── Working data

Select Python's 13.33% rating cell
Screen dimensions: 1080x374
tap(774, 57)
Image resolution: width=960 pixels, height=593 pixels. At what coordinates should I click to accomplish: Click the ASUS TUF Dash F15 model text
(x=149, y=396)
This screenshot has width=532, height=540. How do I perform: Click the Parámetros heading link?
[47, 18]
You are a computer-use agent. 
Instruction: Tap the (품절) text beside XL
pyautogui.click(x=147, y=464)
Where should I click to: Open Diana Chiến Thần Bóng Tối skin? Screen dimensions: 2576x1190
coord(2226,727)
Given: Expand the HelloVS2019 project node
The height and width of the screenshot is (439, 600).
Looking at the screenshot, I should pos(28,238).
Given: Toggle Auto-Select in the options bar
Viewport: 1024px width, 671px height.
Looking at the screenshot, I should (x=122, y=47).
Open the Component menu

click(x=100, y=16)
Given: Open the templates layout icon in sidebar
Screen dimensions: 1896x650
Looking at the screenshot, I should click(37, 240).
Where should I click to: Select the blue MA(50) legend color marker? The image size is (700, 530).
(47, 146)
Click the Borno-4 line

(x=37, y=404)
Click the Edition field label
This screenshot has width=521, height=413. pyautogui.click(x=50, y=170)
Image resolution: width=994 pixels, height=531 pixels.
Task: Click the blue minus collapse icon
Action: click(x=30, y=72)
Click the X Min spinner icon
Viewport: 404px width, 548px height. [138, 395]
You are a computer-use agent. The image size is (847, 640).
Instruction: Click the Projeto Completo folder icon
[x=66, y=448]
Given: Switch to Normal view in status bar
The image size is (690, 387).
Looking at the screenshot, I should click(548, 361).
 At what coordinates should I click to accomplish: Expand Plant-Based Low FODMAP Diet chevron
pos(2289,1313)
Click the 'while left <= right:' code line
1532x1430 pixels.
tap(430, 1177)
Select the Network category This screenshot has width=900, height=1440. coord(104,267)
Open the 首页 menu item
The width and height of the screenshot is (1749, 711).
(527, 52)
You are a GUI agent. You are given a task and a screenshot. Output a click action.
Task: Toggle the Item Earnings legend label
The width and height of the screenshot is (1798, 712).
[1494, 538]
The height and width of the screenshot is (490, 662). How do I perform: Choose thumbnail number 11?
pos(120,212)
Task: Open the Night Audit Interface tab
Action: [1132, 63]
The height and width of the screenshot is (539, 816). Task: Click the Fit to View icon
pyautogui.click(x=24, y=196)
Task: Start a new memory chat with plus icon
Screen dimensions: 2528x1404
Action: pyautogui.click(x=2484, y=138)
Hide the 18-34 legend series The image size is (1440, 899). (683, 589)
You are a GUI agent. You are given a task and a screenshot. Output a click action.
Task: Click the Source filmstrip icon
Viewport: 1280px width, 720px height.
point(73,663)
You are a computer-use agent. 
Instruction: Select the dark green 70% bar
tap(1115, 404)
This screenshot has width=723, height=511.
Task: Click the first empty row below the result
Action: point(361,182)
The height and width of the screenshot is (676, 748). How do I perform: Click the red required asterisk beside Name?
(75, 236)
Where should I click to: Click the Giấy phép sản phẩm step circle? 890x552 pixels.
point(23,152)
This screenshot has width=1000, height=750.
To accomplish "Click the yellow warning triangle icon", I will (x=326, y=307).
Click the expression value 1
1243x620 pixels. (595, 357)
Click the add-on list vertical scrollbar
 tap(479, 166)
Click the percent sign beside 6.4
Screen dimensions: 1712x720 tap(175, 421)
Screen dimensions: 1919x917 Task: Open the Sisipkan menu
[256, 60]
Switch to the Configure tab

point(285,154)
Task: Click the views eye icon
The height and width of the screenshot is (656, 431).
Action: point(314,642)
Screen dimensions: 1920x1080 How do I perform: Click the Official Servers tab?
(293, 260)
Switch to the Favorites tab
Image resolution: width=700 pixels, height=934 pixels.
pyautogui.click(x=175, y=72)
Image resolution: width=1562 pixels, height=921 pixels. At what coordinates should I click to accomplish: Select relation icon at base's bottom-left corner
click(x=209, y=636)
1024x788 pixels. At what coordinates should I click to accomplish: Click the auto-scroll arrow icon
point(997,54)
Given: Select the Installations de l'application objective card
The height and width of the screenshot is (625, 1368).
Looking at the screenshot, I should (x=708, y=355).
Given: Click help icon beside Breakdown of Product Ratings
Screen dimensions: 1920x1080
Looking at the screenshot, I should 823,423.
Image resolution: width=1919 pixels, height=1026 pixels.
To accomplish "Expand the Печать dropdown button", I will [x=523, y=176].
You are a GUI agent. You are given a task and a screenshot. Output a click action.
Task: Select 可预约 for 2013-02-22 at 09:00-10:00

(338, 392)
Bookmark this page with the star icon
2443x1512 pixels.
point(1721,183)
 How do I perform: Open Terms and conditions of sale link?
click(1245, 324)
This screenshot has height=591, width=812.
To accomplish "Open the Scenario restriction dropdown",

────

* [Given request]
Reproduce the rows character for character, from the first line through the line containing "(x=37, y=404)". Include both of those lines.

* [Written response]
Select Python's 13.33% rating cell
Screen dimensions: 1080x374
tap(774, 57)
Image resolution: width=960 pixels, height=593 pixels. At what coordinates should I click to accomplish: Click the ASUS TUF Dash F15 model text
(x=149, y=396)
This screenshot has width=532, height=540. How do I perform: Click the Parámetros heading link?
[47, 18]
You are a computer-use agent. 
Instruction: Tap the (품절) text beside XL
pyautogui.click(x=147, y=464)
Where should I click to: Open Diana Chiến Thần Bóng Tối skin? Screen dimensions: 2576x1190
coord(2226,727)
Given: Expand the HelloVS2019 project node
The height and width of the screenshot is (439, 600).
Looking at the screenshot, I should pos(28,238).
Given: Toggle Auto-Select in the options bar
Viewport: 1024px width, 671px height.
Looking at the screenshot, I should (x=122, y=47).
Open the Component menu

click(x=100, y=16)
Given: Open the templates layout icon in sidebar
Screen dimensions: 1896x650
Looking at the screenshot, I should click(37, 240).
Where should I click to: Select the blue MA(50) legend color marker? The image size is (700, 530).
(47, 146)
Click the Borno-4 line

(x=37, y=404)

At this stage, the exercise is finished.